*** Source extract Section Begins ***

This Phase II trial aims to evaluate a new psychological intervention to alleviate distress during haematopoietic stem cell transplantation (HSCT) together with examining feasibility.

HSCT is a complex procedure aimed at a range of haematological and autoimmune illnesses. Over 3,000 individuals undergo the procedure every year in the UK with substantial benefits. However, it is very costly, intensive, and has a range of debilitating side effects. Consequently, patients often experience considerable distress, which can impede recovery.

A 90-minute, group-based intervention has been developed to address this need based on psychological theory of adjustment to illness-related difficulties. It is delivered by the transplant team and involves provision of information to foster more helpful perceptions about HSCT and facilitating more helpful coping with its difficulties. To evaluate the effectiveness of the intervention in alleviating distress, 60 patients about to undergo HSCT at two sites (Sheffield & Nottingham) will be randomly allocated into two groups. Patients in the intervention group will receive the new intervention prior to transplantation together with treatment as usual (TAU) while patients in the control group will receive TAU alone. Participants and the researcher collecting the data will be blind to the allocation.

*** Source extract Section Ends ***
*** Information Section Begins ***

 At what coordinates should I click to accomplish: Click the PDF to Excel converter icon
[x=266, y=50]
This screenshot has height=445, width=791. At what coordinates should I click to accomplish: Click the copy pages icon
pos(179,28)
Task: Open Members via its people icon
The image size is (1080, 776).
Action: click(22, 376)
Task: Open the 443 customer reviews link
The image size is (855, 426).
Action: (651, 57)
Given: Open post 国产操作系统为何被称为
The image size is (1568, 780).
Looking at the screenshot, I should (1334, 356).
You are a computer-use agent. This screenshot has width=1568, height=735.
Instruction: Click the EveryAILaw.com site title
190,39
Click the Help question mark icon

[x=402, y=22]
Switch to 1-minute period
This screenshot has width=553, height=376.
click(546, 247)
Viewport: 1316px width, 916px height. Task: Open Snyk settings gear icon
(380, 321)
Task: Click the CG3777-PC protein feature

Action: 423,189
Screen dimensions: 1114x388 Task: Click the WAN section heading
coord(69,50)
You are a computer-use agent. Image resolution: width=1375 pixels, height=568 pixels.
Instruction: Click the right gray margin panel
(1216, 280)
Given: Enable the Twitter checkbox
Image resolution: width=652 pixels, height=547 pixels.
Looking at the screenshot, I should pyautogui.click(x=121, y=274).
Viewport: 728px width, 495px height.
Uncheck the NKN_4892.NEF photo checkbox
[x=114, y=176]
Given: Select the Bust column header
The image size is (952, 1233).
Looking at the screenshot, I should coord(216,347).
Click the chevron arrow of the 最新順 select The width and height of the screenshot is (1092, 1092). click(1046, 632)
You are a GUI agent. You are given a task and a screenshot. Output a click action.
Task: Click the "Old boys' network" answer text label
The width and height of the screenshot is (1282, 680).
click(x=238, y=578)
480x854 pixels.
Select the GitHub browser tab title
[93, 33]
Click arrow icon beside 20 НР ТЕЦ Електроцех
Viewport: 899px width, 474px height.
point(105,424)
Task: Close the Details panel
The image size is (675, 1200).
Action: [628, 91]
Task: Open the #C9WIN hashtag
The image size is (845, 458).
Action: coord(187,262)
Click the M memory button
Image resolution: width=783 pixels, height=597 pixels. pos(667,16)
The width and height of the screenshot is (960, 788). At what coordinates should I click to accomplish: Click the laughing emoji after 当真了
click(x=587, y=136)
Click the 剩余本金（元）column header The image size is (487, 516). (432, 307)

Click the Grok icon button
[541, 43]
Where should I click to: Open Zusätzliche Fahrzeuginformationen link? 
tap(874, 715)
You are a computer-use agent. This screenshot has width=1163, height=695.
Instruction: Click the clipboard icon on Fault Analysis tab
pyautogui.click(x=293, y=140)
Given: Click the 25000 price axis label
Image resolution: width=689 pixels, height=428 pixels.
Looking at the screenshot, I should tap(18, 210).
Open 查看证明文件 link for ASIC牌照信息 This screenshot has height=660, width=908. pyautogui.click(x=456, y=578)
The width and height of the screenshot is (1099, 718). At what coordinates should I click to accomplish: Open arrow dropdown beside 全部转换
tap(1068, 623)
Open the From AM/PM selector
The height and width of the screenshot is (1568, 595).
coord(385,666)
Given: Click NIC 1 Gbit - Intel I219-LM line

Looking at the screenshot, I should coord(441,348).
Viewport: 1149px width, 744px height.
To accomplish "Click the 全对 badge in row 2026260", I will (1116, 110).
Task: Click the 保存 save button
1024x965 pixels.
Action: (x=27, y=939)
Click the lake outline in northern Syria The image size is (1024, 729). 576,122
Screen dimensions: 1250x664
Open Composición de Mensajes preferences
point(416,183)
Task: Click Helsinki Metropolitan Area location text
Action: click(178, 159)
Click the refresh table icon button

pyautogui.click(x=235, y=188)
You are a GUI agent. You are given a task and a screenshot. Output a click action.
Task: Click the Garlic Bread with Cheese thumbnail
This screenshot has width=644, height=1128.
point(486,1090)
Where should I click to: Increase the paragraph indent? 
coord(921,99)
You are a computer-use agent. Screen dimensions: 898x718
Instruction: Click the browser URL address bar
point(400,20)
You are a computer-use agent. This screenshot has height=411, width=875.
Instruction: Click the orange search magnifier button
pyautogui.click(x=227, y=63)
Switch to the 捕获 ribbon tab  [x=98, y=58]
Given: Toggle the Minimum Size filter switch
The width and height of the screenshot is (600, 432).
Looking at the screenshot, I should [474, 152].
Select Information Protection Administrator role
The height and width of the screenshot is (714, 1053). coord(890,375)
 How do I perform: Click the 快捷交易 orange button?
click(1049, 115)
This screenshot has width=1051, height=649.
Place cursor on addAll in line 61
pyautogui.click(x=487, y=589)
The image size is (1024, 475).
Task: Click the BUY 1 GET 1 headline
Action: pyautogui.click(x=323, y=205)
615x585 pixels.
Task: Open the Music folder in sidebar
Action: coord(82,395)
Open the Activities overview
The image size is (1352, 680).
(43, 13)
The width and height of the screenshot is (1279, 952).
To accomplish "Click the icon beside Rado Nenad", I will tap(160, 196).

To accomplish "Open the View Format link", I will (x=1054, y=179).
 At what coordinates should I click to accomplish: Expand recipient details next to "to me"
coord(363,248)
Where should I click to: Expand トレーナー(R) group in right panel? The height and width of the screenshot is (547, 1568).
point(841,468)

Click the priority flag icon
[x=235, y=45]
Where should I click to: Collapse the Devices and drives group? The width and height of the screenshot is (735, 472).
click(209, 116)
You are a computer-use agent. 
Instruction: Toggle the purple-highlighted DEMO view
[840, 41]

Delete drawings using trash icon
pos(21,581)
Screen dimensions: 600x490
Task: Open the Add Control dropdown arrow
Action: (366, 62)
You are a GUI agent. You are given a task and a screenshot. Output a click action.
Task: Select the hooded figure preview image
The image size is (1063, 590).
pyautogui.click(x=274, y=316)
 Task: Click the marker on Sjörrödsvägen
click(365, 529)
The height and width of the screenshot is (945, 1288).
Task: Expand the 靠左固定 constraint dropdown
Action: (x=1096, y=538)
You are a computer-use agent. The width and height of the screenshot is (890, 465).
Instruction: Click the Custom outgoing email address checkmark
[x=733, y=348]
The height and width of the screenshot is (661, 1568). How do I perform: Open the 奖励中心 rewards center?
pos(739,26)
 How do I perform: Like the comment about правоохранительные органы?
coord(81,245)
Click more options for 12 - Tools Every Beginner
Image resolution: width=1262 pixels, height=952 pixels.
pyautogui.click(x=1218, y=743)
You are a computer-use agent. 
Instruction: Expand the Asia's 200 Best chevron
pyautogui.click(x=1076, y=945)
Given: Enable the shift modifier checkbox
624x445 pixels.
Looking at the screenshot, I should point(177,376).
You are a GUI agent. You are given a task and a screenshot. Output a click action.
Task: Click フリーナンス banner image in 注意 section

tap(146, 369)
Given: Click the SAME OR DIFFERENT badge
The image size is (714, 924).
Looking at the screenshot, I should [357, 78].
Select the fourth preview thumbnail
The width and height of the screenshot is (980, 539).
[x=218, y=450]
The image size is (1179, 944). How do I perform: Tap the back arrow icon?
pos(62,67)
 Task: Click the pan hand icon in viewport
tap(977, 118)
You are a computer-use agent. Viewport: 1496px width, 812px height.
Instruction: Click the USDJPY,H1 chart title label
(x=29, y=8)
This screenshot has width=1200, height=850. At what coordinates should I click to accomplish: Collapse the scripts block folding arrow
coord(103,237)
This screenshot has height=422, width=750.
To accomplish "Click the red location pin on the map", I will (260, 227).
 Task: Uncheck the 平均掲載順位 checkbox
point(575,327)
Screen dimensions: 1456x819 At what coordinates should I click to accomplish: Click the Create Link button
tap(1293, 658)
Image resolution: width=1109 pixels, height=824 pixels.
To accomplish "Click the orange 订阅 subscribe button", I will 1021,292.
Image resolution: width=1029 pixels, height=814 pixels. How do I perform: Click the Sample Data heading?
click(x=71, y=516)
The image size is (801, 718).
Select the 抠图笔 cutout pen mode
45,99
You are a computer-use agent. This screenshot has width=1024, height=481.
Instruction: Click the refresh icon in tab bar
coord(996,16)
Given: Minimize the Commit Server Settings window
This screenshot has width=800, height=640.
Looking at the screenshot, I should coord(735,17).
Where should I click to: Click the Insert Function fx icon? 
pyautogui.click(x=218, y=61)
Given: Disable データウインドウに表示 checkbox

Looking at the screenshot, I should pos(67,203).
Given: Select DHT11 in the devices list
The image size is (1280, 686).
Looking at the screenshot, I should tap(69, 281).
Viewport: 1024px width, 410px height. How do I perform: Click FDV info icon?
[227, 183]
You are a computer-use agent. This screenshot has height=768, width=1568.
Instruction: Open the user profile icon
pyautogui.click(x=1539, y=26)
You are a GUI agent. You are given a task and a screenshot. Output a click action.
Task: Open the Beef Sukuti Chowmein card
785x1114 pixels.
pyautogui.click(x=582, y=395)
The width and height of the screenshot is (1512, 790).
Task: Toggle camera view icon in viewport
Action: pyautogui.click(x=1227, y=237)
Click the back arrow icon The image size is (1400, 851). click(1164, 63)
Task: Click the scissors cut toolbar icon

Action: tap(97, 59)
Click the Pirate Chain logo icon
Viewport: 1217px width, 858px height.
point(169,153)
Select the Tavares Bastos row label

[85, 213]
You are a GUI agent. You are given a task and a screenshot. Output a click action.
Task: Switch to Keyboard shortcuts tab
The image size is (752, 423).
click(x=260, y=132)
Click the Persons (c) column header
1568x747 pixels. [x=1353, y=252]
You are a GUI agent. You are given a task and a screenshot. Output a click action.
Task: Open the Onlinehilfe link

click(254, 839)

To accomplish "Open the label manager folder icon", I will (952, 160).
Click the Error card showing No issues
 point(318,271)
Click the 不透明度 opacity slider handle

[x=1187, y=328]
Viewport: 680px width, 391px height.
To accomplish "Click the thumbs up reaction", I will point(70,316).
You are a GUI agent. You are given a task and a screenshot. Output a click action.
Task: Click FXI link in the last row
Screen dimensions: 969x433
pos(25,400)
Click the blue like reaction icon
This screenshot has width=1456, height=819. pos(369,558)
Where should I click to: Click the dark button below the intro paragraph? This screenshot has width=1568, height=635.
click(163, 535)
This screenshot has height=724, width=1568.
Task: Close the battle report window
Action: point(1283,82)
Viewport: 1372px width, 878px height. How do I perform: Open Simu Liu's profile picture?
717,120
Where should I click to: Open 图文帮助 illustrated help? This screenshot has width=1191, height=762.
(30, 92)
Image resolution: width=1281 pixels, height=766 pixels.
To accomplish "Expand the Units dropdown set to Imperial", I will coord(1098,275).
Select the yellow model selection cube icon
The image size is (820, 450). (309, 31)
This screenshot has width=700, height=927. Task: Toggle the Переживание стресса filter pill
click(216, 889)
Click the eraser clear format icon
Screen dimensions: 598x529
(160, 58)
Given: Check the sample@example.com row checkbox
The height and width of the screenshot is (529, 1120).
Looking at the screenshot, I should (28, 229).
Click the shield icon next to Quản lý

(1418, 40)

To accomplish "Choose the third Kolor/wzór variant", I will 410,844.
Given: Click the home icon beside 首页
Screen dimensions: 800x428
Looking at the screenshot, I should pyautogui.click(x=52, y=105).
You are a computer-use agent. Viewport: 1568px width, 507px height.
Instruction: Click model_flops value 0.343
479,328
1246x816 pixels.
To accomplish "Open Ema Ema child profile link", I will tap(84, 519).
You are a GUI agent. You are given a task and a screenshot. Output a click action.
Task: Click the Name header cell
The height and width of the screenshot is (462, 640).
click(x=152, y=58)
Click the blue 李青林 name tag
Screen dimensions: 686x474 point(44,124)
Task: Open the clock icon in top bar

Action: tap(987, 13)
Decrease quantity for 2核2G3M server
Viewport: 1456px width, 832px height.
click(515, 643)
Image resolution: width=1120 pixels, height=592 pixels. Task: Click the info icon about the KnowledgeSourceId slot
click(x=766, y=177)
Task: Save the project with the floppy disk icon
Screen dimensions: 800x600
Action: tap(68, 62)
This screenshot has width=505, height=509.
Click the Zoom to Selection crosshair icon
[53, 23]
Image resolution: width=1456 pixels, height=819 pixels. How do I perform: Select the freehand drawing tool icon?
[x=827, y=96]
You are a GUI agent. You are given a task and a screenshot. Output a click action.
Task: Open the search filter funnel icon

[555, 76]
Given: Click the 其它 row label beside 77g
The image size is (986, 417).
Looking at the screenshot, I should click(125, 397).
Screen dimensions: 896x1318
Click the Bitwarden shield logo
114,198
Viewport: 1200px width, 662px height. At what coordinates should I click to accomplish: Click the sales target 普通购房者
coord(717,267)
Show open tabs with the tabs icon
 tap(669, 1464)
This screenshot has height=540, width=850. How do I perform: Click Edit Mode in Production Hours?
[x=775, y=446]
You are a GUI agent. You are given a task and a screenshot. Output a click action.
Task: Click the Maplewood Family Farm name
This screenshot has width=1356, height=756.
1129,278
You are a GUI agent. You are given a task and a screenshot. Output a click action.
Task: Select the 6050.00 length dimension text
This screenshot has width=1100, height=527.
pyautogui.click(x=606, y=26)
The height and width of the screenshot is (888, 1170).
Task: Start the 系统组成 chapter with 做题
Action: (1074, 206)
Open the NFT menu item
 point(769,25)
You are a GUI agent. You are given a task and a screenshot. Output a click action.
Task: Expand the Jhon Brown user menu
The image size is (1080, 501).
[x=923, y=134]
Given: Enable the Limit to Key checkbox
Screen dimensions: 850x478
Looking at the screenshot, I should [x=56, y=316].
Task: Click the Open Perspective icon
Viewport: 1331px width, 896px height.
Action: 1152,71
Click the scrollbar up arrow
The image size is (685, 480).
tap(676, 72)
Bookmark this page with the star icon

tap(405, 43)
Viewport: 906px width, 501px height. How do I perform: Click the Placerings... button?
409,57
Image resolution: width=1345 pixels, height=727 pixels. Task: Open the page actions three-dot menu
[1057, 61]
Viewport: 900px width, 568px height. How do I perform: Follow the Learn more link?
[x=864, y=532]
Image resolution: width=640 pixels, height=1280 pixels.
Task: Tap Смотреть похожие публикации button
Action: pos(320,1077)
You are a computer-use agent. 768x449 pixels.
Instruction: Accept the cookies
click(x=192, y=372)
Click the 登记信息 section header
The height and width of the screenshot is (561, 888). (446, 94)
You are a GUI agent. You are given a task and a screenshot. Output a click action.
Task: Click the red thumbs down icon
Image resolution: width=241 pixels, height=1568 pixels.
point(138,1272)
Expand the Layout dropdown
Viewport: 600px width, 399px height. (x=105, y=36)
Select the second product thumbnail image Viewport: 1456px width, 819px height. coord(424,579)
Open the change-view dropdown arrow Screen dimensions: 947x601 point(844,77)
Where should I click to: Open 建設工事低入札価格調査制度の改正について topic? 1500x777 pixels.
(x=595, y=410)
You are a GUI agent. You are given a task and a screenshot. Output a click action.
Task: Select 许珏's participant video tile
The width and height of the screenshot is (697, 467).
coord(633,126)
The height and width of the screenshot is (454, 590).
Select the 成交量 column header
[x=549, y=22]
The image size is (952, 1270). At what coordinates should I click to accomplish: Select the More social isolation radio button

*** Information Section Ends ***

Exercise instructions:
**1.** Rewrite the trial summary from "This Phase II" to "can impede recovery.", using "treatment" in place of "procedure".
**2.** Answer these questions using the trial summary.
(a) How many individuals undergo HSCT every year in the UK?
(b) How long is the group-based intervention?
(c) At which two sites will the patients undergo HSCT?

Results in order:
**1.**
This Phase II trial aims to evaluate a new psychological intervention to alleviate distress during haematopoietic stem cell transplantation (HSCT) together with examining feasibility.

HSCT is a complex treatment aimed at a range of haematological and autoimmune illnesses. Over 3,000 individuals undergo the treatment every year in the UK with substantial benefits. However, it is very costly, intensive, and has a range of debilitating side effects. Consequently, patients often experience considerable distress, which can impede recovery.

**2.**
(a) Over 3,000
(b) 90 minutes
(c) Sheffield and Nottingham